As there will be several preflight briefings during circuit revision, the right-of-way rules can be spread over these briefings.
The suggested rules for discussion in this briefing are:
The rules or good aviation practice considerations most pertinent to your operation should be considered first. For example, circuit direction and altitude.
The importance of normal instrument readings is revised.
SADIE checks are introduced.
S Suction
Suction gauge is operating in the green range.
A Amps or Alternator
Ammeter or alternator is functioning correctly.
D Direction indicator (DI)
DI has been synchronised to the compass and is functioning correctly.
I Ice
The existence of carburettor ice has been checked for, and carburettor heat applied if required.
E Engine
Engine temperatures and pressures are in the green range.
Good communication (radio, ATIS), preflight/in-flight planning and regular practise will minimise disorientation. In addition the student should be asked to describe the wind direction and strength to help orientate them.
Visual landing cues should be introduced in this lesson, and the various aspects of visual limitations previously discussed should be revised.

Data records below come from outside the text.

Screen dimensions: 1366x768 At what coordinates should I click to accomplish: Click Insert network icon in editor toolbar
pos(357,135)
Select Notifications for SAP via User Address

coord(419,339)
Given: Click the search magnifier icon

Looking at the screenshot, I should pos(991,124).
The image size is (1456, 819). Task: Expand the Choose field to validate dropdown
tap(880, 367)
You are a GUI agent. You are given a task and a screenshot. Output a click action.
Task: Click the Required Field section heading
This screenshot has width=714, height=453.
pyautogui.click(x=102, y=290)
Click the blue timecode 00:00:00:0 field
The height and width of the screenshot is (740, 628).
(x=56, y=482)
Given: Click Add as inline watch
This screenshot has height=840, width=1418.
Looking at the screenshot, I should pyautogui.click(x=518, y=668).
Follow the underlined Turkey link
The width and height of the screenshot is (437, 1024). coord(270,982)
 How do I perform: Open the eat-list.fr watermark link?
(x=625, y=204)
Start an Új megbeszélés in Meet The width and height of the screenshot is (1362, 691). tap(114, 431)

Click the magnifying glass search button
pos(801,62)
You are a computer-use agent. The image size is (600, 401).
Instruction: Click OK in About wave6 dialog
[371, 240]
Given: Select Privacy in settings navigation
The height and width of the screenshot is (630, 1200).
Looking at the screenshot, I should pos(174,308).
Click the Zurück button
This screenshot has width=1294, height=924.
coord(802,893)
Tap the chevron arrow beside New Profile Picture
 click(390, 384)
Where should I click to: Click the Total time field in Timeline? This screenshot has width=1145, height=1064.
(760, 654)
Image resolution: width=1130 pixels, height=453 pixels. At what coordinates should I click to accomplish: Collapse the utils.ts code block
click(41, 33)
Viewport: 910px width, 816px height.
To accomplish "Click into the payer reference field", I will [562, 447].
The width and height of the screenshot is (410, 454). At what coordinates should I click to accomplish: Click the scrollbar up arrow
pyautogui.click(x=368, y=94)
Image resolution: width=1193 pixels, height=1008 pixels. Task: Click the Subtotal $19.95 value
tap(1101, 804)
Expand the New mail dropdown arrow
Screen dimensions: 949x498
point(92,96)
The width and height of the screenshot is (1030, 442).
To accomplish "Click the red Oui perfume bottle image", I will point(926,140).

During circuit training there is a possibility the student may reach a learning plateau, where progress may appear to be minimal, discuss this with your student if it happens to them.
On the downwind leg, although the physical eye height of students will vary, the effect on the judgement of spacing will be negligible. However, your perspective from the right-hand seat may be noticeably different and must be compensated for, as it is what the student sees that is important.
One method you may like to use, is to draw the circuit pattern (see Figure 1) and number and identify the various points around the circuit at which the listed actions are carried out.
Since each lesson leading up to the circuit involved one or more legs of the circuit, this lesson is primarily revision and application, with emphasis on the new material – the landing.
➀ Take-off
Only the main points are revised, for example, reference points, keeping straight and rotate speed if applicable, as the student will probably be doing the take-off by now.
Two reference points should be chosen on lining up (backed up by the DI), one at the far end of the runway on which to keep straight during the take-off roll, and one higher up to keep straight on during the climb.
This second reference point may need to be modified if a crosswind is present, to prevent drift and provide a straight track over the ground along the extended centreline.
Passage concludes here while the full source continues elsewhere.